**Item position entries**
____
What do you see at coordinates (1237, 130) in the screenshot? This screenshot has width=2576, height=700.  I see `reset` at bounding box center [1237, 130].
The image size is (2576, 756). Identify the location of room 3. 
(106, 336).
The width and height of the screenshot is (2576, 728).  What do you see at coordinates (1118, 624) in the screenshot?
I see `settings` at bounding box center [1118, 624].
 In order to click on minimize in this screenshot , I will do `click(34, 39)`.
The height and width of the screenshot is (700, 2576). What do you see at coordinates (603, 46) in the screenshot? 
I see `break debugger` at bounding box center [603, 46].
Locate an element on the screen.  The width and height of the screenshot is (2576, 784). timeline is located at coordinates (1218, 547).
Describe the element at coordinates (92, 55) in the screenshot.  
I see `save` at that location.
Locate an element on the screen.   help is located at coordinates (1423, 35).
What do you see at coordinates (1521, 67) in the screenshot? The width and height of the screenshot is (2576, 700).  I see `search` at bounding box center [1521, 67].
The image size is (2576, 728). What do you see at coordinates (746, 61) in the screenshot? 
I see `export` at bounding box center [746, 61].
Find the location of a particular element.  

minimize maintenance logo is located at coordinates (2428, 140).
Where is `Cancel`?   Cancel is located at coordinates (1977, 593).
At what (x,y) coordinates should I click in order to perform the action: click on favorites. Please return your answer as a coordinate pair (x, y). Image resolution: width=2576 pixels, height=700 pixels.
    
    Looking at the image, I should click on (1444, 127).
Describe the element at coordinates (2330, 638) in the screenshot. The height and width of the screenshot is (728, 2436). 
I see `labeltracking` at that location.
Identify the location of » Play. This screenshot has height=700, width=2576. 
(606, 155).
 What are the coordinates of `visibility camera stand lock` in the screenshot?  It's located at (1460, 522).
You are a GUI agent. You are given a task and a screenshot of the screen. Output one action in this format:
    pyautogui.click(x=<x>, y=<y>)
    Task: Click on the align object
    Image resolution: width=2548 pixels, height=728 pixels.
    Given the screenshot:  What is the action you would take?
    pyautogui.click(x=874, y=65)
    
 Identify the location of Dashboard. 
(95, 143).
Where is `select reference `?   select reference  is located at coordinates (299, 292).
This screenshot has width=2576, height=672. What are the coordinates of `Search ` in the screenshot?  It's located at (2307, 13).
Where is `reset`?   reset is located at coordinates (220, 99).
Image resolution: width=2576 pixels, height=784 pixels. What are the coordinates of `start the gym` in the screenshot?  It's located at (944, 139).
____
**The exercise**
Rewrite all the items above as a Markdown table with the columns Row and Line. Number each line in Row, and leave out blank lines.

**Full solution**
| Row | Line |
|---|---|
| 1 | What do you see at coordinates (1237, 130) in the screenshot? This screenshot has width=2576, height=700.  I see `reset` at bounding box center [1237, 130]. |
| 2 | The image size is (2576, 756). Identify the location of room 3.  |
| 3 | (106, 336). |
| 4 | The width and height of the screenshot is (2576, 728).  What do you see at coordinates (1118, 624) in the screenshot? |
| 5 | I see `settings` at bounding box center [1118, 624]. |
| 6 |  In order to click on minimize in this screenshot , I will do `click(34, 39)`. |
| 7 | The height and width of the screenshot is (700, 2576). What do you see at coordinates (603, 46) in the screenshot?  |
| 8 | I see `break debugger` at bounding box center [603, 46]. |
| 9 | Locate an element on the screen.  The width and height of the screenshot is (2576, 784). timeline is located at coordinates (1218, 547). |
| 10 | Describe the element at coordinates (92, 55) in the screenshot.   |
| 11 | I see `save` at that location. |
| 12 | Locate an element on the screen.   help is located at coordinates (1423, 35). |
| 13 | What do you see at coordinates (1521, 67) in the screenshot? The width and height of the screenshot is (2576, 700).  I see `search` at bounding box center [1521, 67]. |
| 14 | The image size is (2576, 728). What do you see at coordinates (746, 61) in the screenshot?  |
| 15 | I see `export` at bounding box center [746, 61]. |
| 16 | Find the location of a particular element.   |
| 17 | minimize maintenance logo is located at coordinates (2428, 140). |
| 18 | Where is `Cancel`?   Cancel is located at coordinates (1977, 593). |
| 19 | At what (x,y) coordinates should I click in order to perform the action: click on favorites. Please return your answer as a coordinate pair (x, y). Image resolution: width=2576 pixels, height=700 pixels. |
| 20 |     Looking at the image, I should click on (1444, 127). |
| 21 | Describe the element at coordinates (2330, 638) in the screenshot. The height and width of the screenshot is (728, 2436).  |
| 22 | I see `labeltracking` at that location. |
| 23 | Identify the location of » Play. This screenshot has height=700, width=2576.  |
| 24 | (606, 155). |
| 25 |  What are the coordinates of `visibility camera stand lock` in the screenshot?  It's located at (1460, 522). |
| 26 | You are a GUI agent. You are given a task and a screenshot of the screen. Output one action in this format: |
| 27 |     pyautogui.click(x=<x>, y=<y>) |
| 28 |     Task: Click on the align object |
| 29 |     Image resolution: width=2548 pixels, height=728 pixels. |
| 30 |     Given the screenshot:  What is the action you would take? |
| 31 |     pyautogui.click(x=874, y=65) |
| 32 |  Identify the location of Dashboard.  |
| 33 | (95, 143). |
| 34 | Where is `select reference `?   select reference  is located at coordinates (299, 292). |
| 35 | This screenshot has width=2576, height=672. What are the coordinates of `Search ` in the screenshot?  It's located at (2307, 13). |
| 36 | Where is `reset`?   reset is located at coordinates (220, 99). |
| 37 | Image resolution: width=2576 pixels, height=784 pixels. What are the coordinates of `start the gym` in the screenshot?  It's located at (944, 139). |